Burn-in system technology must continue to evolve with device technology. The minimum device core voltage continues to decrease. Scan requires very deep vectors for large memories, while high power requires individual device thermal and power management. The burn-in process (system/driver/burn-in board/socket) will be challenged to meet speeds of the newest technology devices without some form of internally generated clock. Devices without DFT are requiring increasing I/O. The growing need for KGD continues to drive efforts for wafer level burn-in, KGD carriers, or additional stress during probe. Without continued innovation by the burn-in system manufacturers in cooperation with the IC manufacturers, all these trends tend to increase the cost of burn-in systems and sockets.

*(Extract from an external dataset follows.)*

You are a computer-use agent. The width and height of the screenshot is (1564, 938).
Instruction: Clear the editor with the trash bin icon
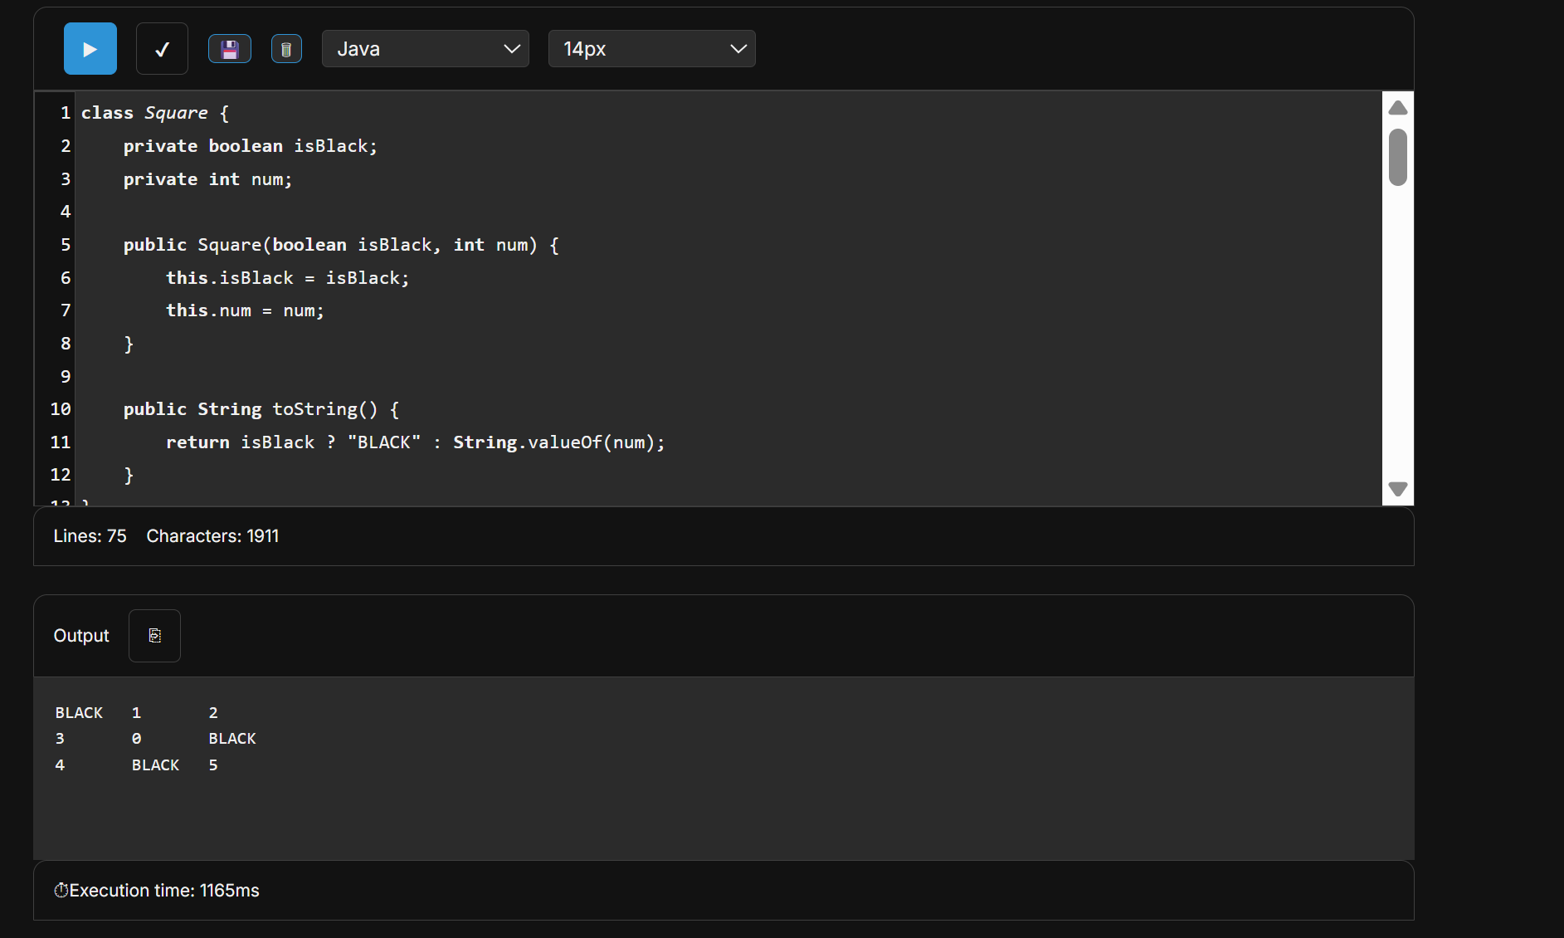pyautogui.click(x=286, y=49)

Device power and signal requirements are driving burn-in boards toward higher board layer counts, smaller traces, less space for routing, more complex processes and materials, higher test costs, and board reliability issues. Tight pitch on future devices will require new cost-effective, innovative interfaces between the burn-in sockets and the burn-in boards.

Burn-in sockets are undergoing major design challenges, as they must accommodate increasing contact count, decreasing pitch, higher currents, and higher frequencies. At the same time, sockets are a key component of an overall thermal solution designed to prevent high-power devices from self-destructing. A major challenge for socket manufacturers is to maintain low costs and short lead times while providing the technology to meet these new demands. Horizontally actuated contact design will be displaced below 0.5 mm pitch ball grid array (BGA) by vertically actuated contacts as pin count increases and existing socket materials fall short of increased mechanical stress requirements. New designs and new materials will be required for higher current carrying capabilities. Socket design will need to accommodate looser packaging specs in areas such as warpage and package dimensions, while coping with increased package size, thinner/more fragile packages, and reduced/non-standard/mixed pitches. Contact design will need to provide greater strength without a loss of electrical/mechanical performance.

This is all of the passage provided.